Luther voor de Reichstag in Worms, schildering op glas © Luther Museum Amsterdam

In die beroemde tolerante gouden eeuwen van ons, de zeventiende en de achttiende, hadden alleen de officiële gereformeerden alle voordelen die de vrije republiek hun bood. Voor de joden, de Armeniërs en de lutheranen was het glas halfvol: zij genoten het theologisch respect van de gereformeerden, en die accepteerden dus dat zij grote kerken en synagogen bouwden, die herkenbaar waren vanaf de straat, en daarnaast een catalogus aan wees-, zieken- en bejaardenhuizen. Voor de derderangs religies – de doopsgezinden, de remonstranten, de rooms-katholieken – was het glas half leeg: hun gebouwen en hun religieuze praktijken waren gedoemd tot bescheidenheid en relatieve onzichtbaarheid.

Door die tolerante hiërarchie zijn er overal in het land nog talloze complexen en complexjes bewaard gebleven met een lange geschiedenis van godsdienstige eigenheid en zelfstandigheid. Daartoe behoort ook het voormalige Evangelisch-Luthers Oude Mannen- en Vrouwenhuis ‘De Wittenberg’ in Amsterdam, een groot pand tussen de Kerkstraat en de Nieuwe Keizersgracht. In de kerkzaal daarvan, en in een viertal bestuurskamers, is nu het Luther Museum geopend, waardoor voor het eerst die markante ruimtes in dat enorme gebouw te bezoeken zijn.

De evangelisch-lutherse kerk ging in 2004 op in de pkn, en was toen een heel kleine gemeenschap, met zo’n dertienduizend leden, maar de lutheranen in de Republiek waren eigenlijk nooit bijzonder groot in getal. De gelovigen kwamen vooral uit de Duitse landen en Scandinavië – landarbeiders, scheepsvolk – en volgens de Nederlandse gereformeerden stonden hun opvattingen zo dicht bij de officiële, dat er eigenlijk geen bijzondere maatregelen getroffen hoefden te worden. Er werd geen bezwaar gemaakt toen de lutheranen in Amsterdam in 1604 een eigen kerk inrichtten.

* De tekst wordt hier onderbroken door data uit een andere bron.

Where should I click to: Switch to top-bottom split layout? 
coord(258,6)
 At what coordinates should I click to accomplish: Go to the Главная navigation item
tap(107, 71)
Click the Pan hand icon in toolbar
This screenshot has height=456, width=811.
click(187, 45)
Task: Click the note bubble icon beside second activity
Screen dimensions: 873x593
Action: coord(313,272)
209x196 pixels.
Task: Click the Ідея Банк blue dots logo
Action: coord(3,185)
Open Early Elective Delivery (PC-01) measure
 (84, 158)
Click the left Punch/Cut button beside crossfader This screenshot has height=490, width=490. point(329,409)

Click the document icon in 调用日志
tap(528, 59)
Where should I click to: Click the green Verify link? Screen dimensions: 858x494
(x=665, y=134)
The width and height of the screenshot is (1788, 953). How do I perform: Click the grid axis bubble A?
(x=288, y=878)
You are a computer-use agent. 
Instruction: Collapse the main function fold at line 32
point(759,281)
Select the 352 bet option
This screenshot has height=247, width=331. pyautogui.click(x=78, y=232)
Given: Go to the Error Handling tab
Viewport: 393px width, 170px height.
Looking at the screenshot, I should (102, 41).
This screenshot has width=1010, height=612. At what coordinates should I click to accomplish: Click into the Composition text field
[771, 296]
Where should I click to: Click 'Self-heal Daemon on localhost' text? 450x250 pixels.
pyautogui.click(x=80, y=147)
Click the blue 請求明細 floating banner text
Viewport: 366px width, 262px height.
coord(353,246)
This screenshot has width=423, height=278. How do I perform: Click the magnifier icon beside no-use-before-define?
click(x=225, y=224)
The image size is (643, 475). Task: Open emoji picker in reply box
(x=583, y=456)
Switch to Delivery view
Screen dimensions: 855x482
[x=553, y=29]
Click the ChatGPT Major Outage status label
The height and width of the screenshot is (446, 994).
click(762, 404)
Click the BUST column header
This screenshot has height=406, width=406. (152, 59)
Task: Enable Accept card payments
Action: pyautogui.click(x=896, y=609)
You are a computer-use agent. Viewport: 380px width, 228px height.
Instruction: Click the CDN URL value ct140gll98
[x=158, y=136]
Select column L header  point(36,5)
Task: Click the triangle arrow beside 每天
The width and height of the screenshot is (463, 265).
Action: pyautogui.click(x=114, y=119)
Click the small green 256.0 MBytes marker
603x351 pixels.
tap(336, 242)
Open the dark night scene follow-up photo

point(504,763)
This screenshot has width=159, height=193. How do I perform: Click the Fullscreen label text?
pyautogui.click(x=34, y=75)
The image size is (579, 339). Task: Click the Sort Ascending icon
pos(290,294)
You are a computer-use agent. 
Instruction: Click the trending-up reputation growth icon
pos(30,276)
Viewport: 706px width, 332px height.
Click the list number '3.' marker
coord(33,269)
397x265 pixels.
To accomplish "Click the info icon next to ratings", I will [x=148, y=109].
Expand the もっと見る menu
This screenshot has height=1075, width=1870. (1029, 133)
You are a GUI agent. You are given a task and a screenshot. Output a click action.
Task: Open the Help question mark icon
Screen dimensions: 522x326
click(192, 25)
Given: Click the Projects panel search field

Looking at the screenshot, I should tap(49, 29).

Het Oude Mannen- en Vrouwenhuis werd geopend in 1772, gebouwd in dezelfde klassieke stijl als het veel grotere Oude Mannen- en Vrouwenhuis van de stad Amsterdam, drie deuren verder (nu het Sarphatihuis). De kerkzaal heeft een fraai orgel en een spectaculaire marmeren gebeeldhouwde poort, die de schenking van de grond door de stad herdenkt, een ontwerp van Jacob Otten Husly. Voor het overige is die zaal vooral een kalme, lange, stemmige ruimte; er hangt een charmant schilderijtje van Johannes Jelgerhuis (1770-1836), dat dezelfde zaal verbeeldt, begin negentiende eeuw, terwijl drie kinderen er een potje knikkeren op de planken. De sfeer is er in tweehonderd jaar niet veranderd.

In de regentenkamers wordt zowel de geschiedenis van het pand belicht, als van de (Amsterdamse) lutheranen in het algemeen. De rondgang is kort, maar sfeervol, de audiotour is prettig ter zake; het kunstbezit zelf is tamelijk bescheiden. Er zijn wat portretten van de Grote Man zelf, en één door Lizzy Ansingh van de regentes Georgine Schwartze (de zus van Thérèse). Er is ook flink wat zilveren avondmaalgerei, waaronder het uitzonderlijk fraaie stel dat in 1969 werd gemaakt voor het Maarten Lutherhuis in Osdorp (gebouwd in 1964) door Johannes Noyons, naar een ontwerp van Dom van der Laan. Het bestaat uit een hele serie kleine wijnbekertjes (de communicanten dronken niet uit een en dezelfde schaal, om besmetting te voorkomen), prachtig strak en onopgesmukt, zoals eigenlijk alles wat er staat vooral ‘bescheiden’ is, maar getuigend van een sterke traditie, en van de robuuste soevereiniteit in eigen kring.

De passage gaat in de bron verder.